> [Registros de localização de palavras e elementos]
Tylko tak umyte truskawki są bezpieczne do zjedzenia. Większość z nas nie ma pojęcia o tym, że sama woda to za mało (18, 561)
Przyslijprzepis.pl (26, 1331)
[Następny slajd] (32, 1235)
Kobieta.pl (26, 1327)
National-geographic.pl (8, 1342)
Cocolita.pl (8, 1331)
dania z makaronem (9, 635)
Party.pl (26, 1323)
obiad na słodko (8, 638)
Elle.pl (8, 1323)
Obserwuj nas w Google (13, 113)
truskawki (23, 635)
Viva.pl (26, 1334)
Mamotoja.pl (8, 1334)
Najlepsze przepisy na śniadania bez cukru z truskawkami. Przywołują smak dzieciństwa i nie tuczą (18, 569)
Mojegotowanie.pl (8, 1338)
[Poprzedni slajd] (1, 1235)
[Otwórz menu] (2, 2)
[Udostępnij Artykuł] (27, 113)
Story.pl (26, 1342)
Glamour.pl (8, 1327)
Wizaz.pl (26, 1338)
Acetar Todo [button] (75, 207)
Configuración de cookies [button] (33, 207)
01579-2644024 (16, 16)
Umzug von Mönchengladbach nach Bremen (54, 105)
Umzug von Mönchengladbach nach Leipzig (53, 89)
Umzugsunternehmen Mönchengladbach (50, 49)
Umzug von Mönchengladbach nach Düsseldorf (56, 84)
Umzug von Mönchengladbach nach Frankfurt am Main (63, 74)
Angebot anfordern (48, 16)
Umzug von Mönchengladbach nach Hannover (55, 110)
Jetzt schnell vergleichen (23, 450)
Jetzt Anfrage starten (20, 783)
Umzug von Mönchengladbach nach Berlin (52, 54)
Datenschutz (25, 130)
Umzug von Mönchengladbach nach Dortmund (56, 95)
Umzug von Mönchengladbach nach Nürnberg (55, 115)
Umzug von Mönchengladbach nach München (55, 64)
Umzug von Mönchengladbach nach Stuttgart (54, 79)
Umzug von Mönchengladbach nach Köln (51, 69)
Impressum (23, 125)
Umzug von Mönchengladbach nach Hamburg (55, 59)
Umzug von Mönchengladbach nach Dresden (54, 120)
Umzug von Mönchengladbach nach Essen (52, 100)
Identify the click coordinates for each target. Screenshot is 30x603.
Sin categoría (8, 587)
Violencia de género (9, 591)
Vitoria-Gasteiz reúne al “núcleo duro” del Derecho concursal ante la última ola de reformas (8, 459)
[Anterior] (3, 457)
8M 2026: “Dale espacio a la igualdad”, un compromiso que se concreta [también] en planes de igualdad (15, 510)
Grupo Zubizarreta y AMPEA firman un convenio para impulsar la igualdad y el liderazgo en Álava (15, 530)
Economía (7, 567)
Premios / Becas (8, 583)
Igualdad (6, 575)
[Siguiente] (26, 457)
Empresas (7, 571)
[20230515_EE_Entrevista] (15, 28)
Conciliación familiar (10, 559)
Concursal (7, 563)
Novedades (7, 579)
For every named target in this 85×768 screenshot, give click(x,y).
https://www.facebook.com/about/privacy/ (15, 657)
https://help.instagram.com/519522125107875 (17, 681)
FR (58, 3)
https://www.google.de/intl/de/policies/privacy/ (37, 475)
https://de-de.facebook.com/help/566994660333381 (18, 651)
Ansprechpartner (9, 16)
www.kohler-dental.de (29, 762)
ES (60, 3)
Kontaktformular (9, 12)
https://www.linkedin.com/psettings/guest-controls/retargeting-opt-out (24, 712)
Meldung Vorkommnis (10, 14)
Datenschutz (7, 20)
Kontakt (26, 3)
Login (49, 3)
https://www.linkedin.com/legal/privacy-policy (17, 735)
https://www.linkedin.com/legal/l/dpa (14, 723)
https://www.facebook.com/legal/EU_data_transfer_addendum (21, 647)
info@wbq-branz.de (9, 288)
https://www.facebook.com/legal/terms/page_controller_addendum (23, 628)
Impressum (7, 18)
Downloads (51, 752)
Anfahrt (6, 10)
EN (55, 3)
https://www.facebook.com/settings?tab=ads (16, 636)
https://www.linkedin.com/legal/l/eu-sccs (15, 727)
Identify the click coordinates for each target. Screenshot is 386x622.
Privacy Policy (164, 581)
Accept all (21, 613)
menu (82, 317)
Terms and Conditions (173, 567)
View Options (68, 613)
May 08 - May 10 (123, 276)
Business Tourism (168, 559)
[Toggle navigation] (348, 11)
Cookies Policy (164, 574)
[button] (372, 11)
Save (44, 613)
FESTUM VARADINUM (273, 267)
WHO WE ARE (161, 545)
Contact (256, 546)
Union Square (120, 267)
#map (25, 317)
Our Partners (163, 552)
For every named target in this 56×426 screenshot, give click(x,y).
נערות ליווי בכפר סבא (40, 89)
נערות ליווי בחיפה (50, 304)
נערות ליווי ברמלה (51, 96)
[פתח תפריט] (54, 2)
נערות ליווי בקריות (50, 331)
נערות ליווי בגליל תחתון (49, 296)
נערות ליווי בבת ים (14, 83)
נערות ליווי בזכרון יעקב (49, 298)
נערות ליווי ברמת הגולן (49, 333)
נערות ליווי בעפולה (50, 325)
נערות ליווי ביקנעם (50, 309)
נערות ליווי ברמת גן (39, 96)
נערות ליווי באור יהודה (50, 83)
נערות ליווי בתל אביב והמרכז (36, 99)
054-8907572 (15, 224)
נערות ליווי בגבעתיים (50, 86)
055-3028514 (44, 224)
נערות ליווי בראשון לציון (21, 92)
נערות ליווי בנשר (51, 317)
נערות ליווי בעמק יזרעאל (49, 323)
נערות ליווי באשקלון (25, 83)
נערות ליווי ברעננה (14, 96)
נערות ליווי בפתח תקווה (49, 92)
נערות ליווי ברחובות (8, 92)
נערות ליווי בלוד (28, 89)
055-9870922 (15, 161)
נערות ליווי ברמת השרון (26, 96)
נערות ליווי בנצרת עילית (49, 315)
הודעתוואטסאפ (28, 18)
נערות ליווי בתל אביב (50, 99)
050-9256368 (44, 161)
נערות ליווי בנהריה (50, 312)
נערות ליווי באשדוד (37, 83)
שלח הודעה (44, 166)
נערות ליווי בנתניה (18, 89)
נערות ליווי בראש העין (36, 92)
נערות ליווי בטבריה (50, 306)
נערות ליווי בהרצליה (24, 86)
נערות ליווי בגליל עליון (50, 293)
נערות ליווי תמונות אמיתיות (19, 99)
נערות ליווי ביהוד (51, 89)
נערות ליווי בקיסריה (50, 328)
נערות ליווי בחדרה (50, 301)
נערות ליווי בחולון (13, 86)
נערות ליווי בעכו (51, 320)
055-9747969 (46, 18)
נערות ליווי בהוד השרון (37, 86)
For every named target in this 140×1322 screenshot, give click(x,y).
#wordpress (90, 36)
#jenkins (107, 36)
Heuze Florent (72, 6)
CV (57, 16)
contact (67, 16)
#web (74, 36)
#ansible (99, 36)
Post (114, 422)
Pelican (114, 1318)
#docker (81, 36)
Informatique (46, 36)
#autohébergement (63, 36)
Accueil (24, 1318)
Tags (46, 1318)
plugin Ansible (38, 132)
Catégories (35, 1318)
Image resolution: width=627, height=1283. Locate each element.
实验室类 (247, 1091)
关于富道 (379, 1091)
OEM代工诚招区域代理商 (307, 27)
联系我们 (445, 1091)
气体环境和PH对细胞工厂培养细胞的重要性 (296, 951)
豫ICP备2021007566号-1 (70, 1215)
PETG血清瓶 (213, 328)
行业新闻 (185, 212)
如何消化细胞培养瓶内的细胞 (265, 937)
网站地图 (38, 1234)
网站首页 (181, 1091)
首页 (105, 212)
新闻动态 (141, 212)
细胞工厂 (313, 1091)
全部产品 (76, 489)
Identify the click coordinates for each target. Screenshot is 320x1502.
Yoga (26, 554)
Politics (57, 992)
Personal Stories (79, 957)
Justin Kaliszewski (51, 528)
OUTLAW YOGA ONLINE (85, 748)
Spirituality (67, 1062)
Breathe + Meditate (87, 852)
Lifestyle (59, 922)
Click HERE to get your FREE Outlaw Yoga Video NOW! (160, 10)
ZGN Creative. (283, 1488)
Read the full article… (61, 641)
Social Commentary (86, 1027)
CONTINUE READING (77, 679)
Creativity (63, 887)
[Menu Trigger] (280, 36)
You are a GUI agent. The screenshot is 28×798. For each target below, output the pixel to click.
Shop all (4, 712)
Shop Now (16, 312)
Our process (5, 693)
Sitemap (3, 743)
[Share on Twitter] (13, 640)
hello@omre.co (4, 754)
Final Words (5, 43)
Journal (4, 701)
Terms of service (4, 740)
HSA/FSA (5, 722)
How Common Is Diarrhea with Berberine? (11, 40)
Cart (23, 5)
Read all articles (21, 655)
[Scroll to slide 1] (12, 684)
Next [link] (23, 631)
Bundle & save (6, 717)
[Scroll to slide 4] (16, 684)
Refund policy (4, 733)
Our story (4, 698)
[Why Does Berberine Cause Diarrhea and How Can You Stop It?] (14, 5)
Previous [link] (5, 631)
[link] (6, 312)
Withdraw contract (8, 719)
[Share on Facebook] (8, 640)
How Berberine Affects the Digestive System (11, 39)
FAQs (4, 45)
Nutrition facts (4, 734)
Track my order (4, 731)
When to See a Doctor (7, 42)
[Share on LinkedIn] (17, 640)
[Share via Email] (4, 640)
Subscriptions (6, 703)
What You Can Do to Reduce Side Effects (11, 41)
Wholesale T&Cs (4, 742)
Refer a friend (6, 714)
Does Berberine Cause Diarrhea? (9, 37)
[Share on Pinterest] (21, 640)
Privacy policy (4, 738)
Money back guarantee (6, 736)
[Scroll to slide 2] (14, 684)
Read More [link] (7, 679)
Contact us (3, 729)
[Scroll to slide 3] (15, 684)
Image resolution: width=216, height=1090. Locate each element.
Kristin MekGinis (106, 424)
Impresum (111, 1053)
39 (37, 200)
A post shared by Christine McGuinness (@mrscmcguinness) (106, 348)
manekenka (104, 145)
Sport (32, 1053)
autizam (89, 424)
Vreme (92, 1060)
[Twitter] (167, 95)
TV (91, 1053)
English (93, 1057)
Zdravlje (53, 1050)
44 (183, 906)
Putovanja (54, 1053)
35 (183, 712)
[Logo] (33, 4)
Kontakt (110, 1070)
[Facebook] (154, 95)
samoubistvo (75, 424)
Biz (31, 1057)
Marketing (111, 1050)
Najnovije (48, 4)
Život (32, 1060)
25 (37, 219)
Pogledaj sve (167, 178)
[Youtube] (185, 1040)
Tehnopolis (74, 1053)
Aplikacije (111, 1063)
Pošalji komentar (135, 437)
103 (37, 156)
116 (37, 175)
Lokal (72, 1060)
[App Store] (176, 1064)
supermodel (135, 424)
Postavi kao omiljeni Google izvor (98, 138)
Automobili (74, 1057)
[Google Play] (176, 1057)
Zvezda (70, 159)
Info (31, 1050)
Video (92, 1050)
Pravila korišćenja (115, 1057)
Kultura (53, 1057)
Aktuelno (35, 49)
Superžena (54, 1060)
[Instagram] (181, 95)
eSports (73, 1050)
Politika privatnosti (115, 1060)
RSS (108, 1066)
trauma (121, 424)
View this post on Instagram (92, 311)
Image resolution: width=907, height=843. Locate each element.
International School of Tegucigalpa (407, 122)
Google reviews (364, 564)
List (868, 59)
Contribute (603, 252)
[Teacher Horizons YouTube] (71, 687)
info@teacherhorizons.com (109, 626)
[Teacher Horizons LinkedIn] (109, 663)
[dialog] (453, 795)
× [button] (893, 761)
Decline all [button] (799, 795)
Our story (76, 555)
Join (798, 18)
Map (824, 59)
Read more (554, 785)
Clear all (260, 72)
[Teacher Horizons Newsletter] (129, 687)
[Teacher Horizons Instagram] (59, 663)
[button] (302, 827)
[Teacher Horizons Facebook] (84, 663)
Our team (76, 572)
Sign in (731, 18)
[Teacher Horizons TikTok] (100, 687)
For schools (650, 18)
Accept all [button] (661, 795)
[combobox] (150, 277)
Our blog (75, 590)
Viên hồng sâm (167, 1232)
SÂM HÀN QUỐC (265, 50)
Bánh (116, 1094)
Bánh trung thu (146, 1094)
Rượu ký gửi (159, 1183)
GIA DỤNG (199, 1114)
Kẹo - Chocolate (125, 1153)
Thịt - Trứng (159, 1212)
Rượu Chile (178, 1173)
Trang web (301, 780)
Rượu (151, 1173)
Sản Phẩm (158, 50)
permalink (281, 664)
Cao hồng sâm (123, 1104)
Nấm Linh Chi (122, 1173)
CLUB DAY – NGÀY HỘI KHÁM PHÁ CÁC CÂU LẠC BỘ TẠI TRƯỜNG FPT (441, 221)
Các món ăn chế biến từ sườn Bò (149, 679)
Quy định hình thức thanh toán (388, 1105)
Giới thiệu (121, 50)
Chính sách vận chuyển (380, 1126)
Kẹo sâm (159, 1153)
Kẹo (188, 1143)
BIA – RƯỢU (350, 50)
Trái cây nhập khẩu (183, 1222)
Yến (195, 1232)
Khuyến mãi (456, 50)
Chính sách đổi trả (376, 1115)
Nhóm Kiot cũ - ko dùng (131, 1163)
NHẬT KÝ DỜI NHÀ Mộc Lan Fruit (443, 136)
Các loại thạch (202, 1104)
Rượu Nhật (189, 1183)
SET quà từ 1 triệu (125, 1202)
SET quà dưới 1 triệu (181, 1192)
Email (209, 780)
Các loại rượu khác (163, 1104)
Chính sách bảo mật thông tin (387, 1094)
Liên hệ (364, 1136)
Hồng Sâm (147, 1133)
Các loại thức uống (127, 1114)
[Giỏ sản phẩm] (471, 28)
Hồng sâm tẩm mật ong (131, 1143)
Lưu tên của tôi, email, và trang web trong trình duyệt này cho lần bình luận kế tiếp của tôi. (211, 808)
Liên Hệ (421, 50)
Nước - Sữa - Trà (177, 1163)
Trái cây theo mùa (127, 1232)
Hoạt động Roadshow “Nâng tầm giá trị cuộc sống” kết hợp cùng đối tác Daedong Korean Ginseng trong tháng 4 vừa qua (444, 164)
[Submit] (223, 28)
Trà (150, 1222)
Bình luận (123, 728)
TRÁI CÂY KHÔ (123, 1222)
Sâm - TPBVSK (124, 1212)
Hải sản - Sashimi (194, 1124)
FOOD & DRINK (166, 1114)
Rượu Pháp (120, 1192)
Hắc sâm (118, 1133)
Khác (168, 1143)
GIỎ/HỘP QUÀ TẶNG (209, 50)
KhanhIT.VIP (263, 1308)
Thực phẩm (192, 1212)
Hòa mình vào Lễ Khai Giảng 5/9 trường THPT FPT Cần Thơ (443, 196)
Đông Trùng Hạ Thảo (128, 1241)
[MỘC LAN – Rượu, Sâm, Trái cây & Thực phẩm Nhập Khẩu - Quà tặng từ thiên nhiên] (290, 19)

> [O que produzir]
Reescreva as linhas entre a que contém "Lifestyle (59, 922)" e a que contém "[Logo] (33, 4)", inclusive, trocando "Berberine" por "Berberina" e mantendo todo o resto inalterado.

> [Resposta ao problema]
Lifestyle (59, 922)
Click HERE to get your FREE Outlaw Yoga Video NOW! (160, 10)
ZGN Creative. (283, 1488)
Read the full article… (61, 641)
Social Commentary (86, 1027)
CONTINUE READING (77, 679)
Creativity (63, 887)
[Menu Trigger] (280, 36)
You are a GUI agent. The screenshot is 28×798. For each target below, output the pixel to click.
Shop all (4, 712)
Shop Now (16, 312)
Our process (5, 693)
Sitemap (3, 743)
[Share on Twitter] (13, 640)
hello@omre.co (4, 754)
Final Words (5, 43)
Journal (4, 701)
Terms of service (4, 740)
HSA/FSA (5, 722)
How Common Is Diarrhea with Berberina? (11, 40)
Cart (23, 5)
Read all articles (21, 655)
[Scroll to slide 1] (12, 684)
Next [link] (23, 631)
Bundle & save (6, 717)
[Scroll to slide 4] (16, 684)
Refund policy (4, 733)
Our story (4, 698)
[Why Does Berberina Cause Diarrhea and How Can You Stop It?] (14, 5)
Previous [link] (5, 631)
[link] (6, 312)
Withdraw contract (8, 719)
[Share on Facebook] (8, 640)
How Berberina Affects the Digestive System (11, 39)
FAQs (4, 45)
Nutrition facts (4, 734)
Track my order (4, 731)
When to See a Doctor (7, 42)
[Share on LinkedIn] (17, 640)
[Share via Email] (4, 640)
Subscriptions (6, 703)
What You Can Do to Reduce Side Effects (11, 41)
Wholesale T&Cs (4, 742)
Refer a friend (6, 714)
Does Berberina Cause Diarrhea? (9, 37)
[Share on Pinterest] (21, 640)
Privacy policy (4, 738)
Money back guarantee (6, 736)
[Scroll to slide 2] (14, 684)
Read More [link] (7, 679)
Contact us (3, 729)
[Scroll to slide 3] (15, 684)
Image resolution: width=216, height=1090. Locate each element.
Kristin MekGinis (106, 424)
Impresum (111, 1053)
39 (37, 200)
A post shared by Christine McGuinness (@mrscmcguinness) (106, 348)
manekenka (104, 145)
Sport (32, 1053)
autizam (89, 424)
Vreme (92, 1060)
[Twitter] (167, 95)
TV (91, 1053)
English (93, 1057)
Zdravlje (53, 1050)
44 (183, 906)
Putovanja (54, 1053)
35 (183, 712)
[Logo] (33, 4)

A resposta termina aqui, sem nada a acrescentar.